(Pixel coordinate grounding data)

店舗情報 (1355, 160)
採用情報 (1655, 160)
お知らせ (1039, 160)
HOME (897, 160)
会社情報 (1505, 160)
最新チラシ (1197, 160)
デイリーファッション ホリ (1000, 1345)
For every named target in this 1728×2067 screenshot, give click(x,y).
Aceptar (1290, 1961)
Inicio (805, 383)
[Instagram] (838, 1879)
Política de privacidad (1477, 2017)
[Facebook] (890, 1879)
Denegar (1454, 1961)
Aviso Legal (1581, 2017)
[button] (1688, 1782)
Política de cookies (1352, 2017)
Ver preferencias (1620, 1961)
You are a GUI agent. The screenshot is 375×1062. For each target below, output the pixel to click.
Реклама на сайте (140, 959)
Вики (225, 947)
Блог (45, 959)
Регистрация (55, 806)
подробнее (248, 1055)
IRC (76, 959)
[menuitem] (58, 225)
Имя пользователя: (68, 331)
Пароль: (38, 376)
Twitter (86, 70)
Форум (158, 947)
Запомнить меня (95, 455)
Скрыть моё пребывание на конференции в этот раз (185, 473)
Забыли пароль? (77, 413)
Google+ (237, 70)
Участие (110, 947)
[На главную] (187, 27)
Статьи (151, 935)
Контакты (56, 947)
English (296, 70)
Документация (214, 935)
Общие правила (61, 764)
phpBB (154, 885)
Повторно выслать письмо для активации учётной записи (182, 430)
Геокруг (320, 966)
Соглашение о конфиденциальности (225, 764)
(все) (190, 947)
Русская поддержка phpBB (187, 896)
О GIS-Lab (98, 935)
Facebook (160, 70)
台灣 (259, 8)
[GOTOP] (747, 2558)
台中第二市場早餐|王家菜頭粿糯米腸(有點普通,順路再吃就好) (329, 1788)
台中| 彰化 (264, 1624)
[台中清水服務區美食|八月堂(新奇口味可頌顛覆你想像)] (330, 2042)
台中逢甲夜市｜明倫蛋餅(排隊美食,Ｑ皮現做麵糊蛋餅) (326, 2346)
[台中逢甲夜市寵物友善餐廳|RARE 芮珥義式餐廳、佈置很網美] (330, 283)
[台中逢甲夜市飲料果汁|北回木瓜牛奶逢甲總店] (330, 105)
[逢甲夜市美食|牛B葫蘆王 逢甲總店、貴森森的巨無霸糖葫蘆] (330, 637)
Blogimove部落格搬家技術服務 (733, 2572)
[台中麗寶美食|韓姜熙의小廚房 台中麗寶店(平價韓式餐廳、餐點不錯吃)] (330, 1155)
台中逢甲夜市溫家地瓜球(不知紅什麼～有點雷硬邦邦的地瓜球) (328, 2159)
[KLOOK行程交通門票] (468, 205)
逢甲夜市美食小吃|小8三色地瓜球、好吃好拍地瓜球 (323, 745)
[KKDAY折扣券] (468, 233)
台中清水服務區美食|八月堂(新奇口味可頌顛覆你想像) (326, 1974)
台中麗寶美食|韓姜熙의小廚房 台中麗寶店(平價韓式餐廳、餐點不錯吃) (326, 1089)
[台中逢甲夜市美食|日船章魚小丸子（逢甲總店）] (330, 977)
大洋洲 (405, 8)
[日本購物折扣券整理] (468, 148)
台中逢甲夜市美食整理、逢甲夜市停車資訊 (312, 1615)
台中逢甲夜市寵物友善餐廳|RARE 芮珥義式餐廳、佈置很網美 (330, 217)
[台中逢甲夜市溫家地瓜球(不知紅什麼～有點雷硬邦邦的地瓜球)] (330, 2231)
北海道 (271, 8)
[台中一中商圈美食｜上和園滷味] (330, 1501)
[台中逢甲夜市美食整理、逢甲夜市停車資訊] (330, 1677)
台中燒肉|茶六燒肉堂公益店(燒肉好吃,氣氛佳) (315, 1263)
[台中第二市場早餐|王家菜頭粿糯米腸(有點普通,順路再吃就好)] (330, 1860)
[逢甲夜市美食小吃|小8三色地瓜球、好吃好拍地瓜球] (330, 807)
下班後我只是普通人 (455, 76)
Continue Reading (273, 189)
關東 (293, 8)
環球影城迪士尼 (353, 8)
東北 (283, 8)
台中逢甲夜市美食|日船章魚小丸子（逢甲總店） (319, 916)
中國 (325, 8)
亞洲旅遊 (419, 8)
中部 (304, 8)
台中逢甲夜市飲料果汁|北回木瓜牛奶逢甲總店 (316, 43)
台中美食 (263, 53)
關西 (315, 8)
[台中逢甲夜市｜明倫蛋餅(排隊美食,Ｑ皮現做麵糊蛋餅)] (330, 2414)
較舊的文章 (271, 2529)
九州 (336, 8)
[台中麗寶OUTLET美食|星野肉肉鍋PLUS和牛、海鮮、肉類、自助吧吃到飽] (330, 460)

What you will do | Set down, unchanged, only those lines above that fall between the line with "English (296, 70)" and the line with "[台中逢甲夜市飲料果汁|北回木瓜牛奶逢甲總店] (330, 105)", the two end lines included.

Task response |
English (296, 70)
Документация (214, 935)
Общие правила (61, 764)
phpBB (154, 885)
Повторно выслать письмо для активации учётной записи (182, 430)
Геокруг (320, 966)
Соглашение о конфиденциальности (225, 764)
(все) (190, 947)
Русская поддержка phpBB (187, 896)
О GIS-Lab (98, 935)
Facebook (160, 70)
台灣 (259, 8)
[GOTOP] (747, 2558)
台中第二市場早餐|王家菜頭粿糯米腸(有點普通,順路再吃就好) (329, 1788)
台中| 彰化 (264, 1624)
[台中清水服務區美食|八月堂(新奇口味可頌顛覆你想像)] (330, 2042)
台中逢甲夜市｜明倫蛋餅(排隊美食,Ｑ皮現做麵糊蛋餅) (326, 2346)
[台中逢甲夜市寵物友善餐廳|RARE 芮珥義式餐廳、佈置很網美] (330, 283)
[台中逢甲夜市飲料果汁|北回木瓜牛奶逢甲總店] (330, 105)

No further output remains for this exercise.